1Step 1: Understand the Vectors

First, identify the given vectors: $ \mathbf{u} = 0.2 \mathbf{i} + 0.1 \mathbf{j} $ and $ \mathbf{v} = -1.4 \mathbf{i} - 2.1 \mathbf{j} $. We need to find two results: $ \mathbf{u} - 4\mathbf{v} $ and $ 2\mathbf{u} + 5\mathbf{v} $.

2Step 2: Multiply Vector $\mathbf{v}$ by 4

Calculate $ 4\mathbf{v} $ by multiplying each component of $ \mathbf{v} $ by 4. \[ 4\mathbf{v} = 4(-1.4 \mathbf{i} - 2.1 \mathbf{j}) = (-5.6 \mathbf{i} - 8.4 \mathbf{j}) \]

3Step 3: Subtract $ 4\mathbf{v} $ from $ \mathbf{u} $

Now, subtract $ 4\mathbf{v} $ from $ \mathbf{u} $ by subtracting the corresponding components.\[ \mathbf{u} - 4\mathbf{v} = (0.2 \mathbf{i} + 0.1 \mathbf{j}) - (-5.6 \mathbf{i} - 8.4 \mathbf{j}) \]Calculate:\[ = (0.2 + 5.6 ) \mathbf{i} + (0.1 + 8.4) \mathbf{j} \]\[ = 5.8 \mathbf{i} + 8.5 \mathbf{j} \]

4Step 4: Multiply Vector $\mathbf{u}$ by 2

Calculate $ 2\mathbf{u} $ by multiplying each component of $ \mathbf{u} $ by 2.\[ 2\mathbf{u} = 2(0.2 \mathbf{i} + 0.1 \mathbf{j}) = (0.4 \mathbf{i} + 0.2 \mathbf{j}) \]

5Step 5: Multiply Vector $\mathbf{v}$ by 5

Calculate $ 5\mathbf{v} $ by multiplying each component of $ \mathbf{v} $ by 5.\[ 5\mathbf{v} = 5(-1.4 \mathbf{i} - 2.1 \mathbf{j}) = (-7.0 \mathbf{i} - 10.5 \mathbf{j}) \]

6Step 6: Add $ 2\mathbf{u} $ and $ 5\mathbf{v} $

Combine the results from Steps 4 and 5 by adding the corresponding components.\[ 2\mathbf{u} + 5\mathbf{v} = (0.4 \mathbf{i} + 0.2 \mathbf{j}) + (-7.0 \mathbf{i} - 10.5 \mathbf{j}) \]Calculate: \[ = (0.4 - 7.0) \mathbf{i} + (0.2 - 10.5) \mathbf{j} \]\[ = -6.6 \mathbf{i} - 10.3 \mathbf{j} \]

Key Concepts

Vector AdditionScalar MultiplicationVector Subtraction

Vector Addition

Adding vectors involves combining their respective components.

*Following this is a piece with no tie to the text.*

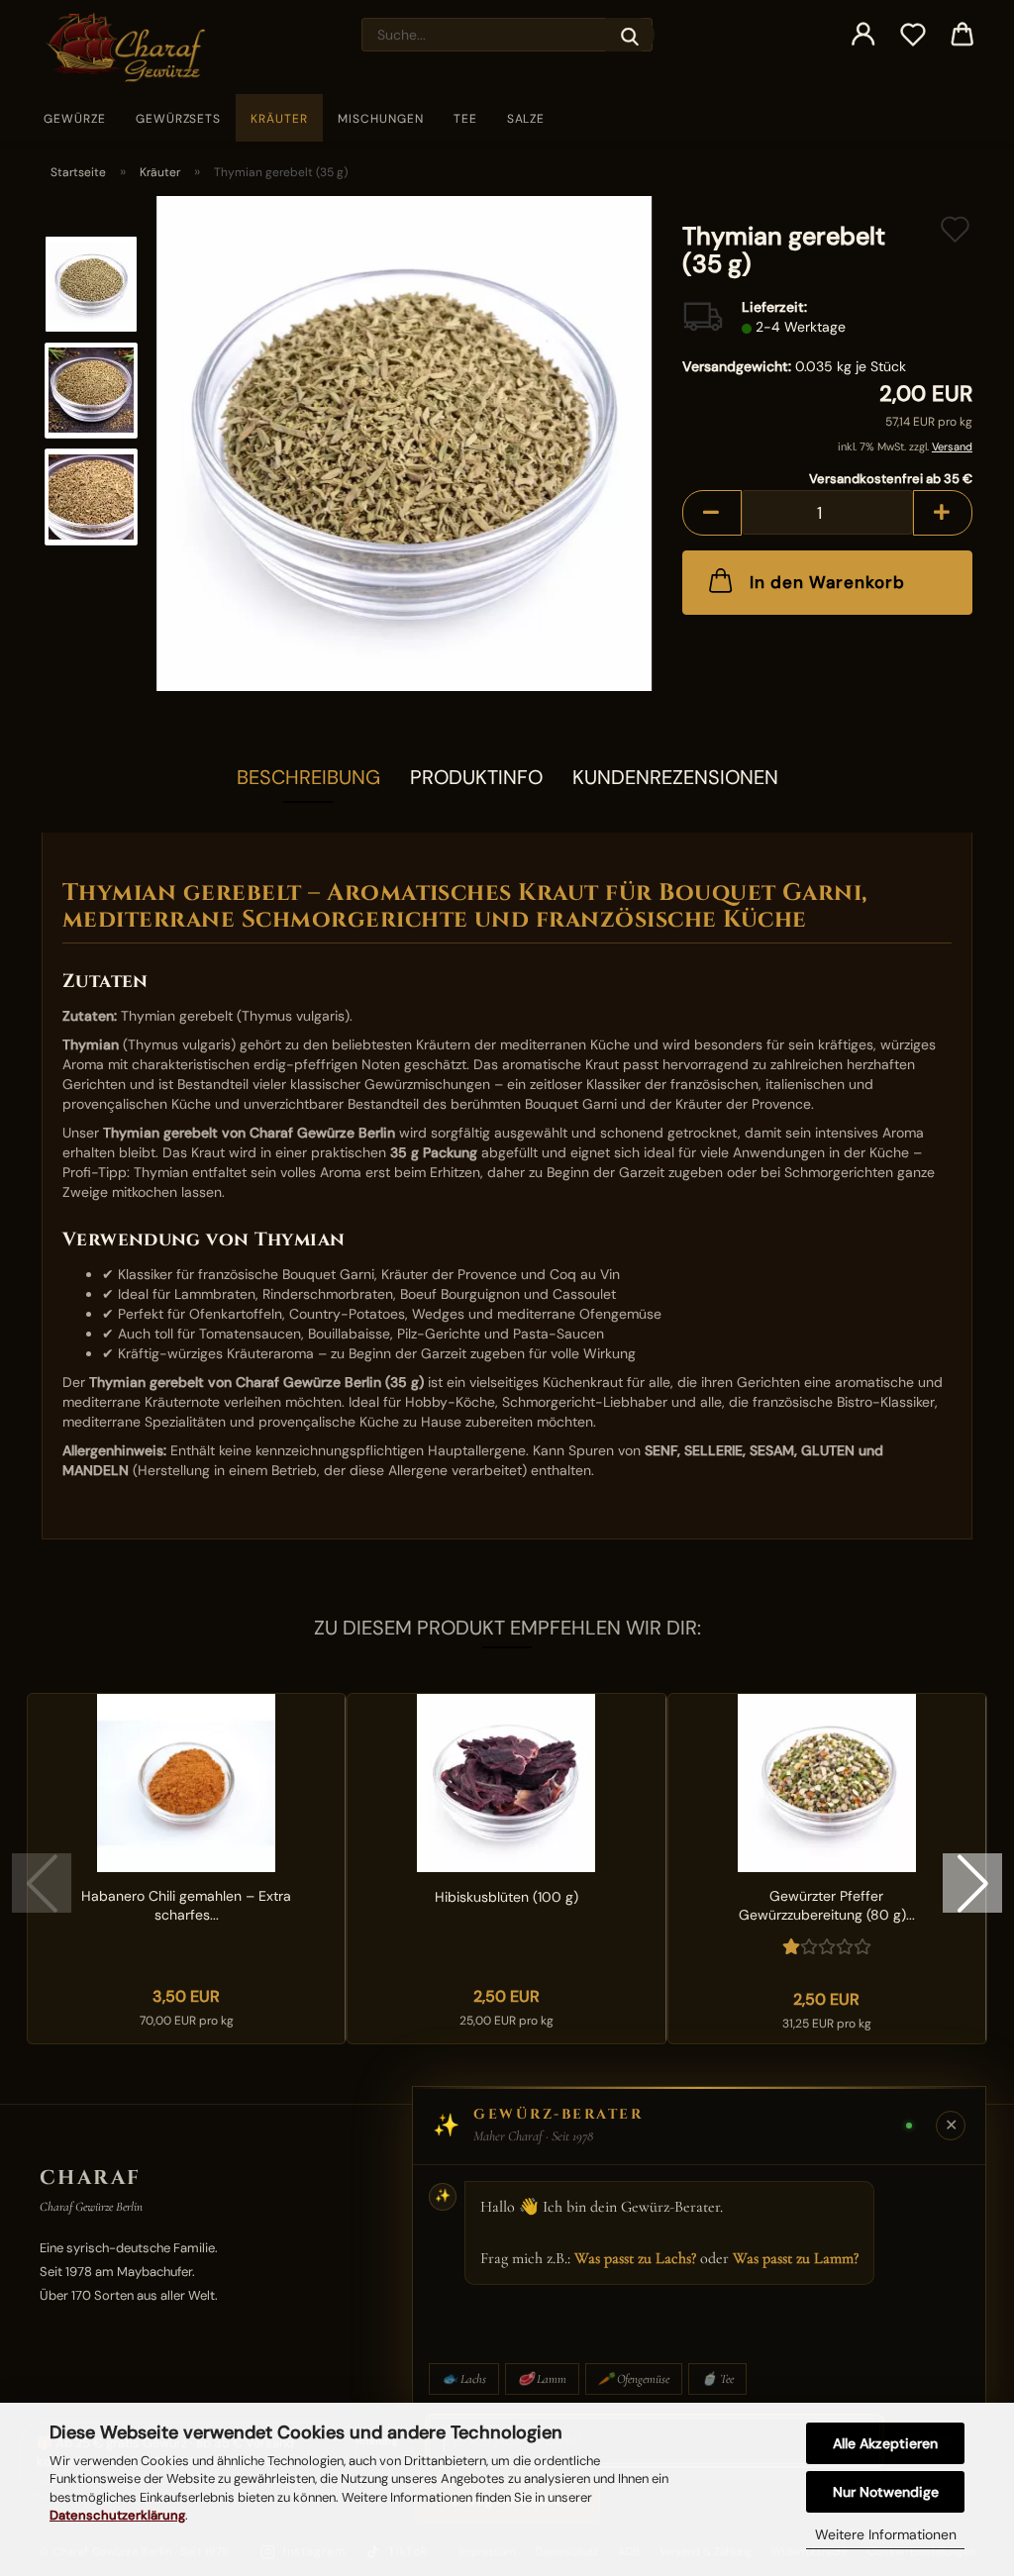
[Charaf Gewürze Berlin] (133, 47)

You can think of it as putting together their effects or displacements. For example, to find the result of combining two vectors, like in the step where we calculated $2\mathbf{u} + 5\mathbf{v}$, you should:

Add their i-components together.
Add their j-components together.

This process creates a new vector, often referred to as the resultant vector, which represents the total effect of the two vectors. In short, if you have vector $ \mathbf{a} = a_1 \mathbf{i} + a_2 \mathbf{j} $ and vector $ \mathbf{b} = b_1 \mathbf{i} + b_2 \mathbf{j} $, the sum $ \mathbf{a} + \mathbf{b} $ is calculated by $(a_1 + b_1) \mathbf{i} + (a_2 + b_2) \mathbf{j} $. Think of it as walking two paths: the first path determined by $ \mathbf{a} $, and the second path determined by $ \mathbf{b} $. The resultant vector shows where you'd end up if you walked both paths in sequence.

Scalar Multiplication

Scalar multiplication of vectors is a key concept in vector algebra and involves changing the 'length' of a vector. We multiply each component of the vector by the scalar. For example, when the problem asks for $4\mathbf{v}$, it means multiplying $\mathbf{v}$ by 4:

Multiply the i-component by 4.
Multiply the j-component by 4.

This operation scales the vector. If the scalar is greater than 1, the vector lengthens (in the same direction). If the scalar is between 0 and 1, the vector shortens. If the scalar is negative, it not only changes the length but also reverses the direction. For instance, multiplying vector $ \mathbf{v} = -1.4 \mathbf{i} - 2.1 \mathbf{j} $ by 4 gives $-5.6 \mathbf{i} - 8.4 \mathbf{j} $. This result represents a vector that is four times longer and in the same direction as $ \mathbf{v} $.

Vector Subtraction

Vector subtraction is akin to adding a negative. When you subtract vectors, such as finding $\mathbf{u} - 4\mathbf{v}$, you need to

Subtract the i-component of the second vector from the i-component of the first vector.
Subtract the j-component of the second vector from the j-component of the first vector.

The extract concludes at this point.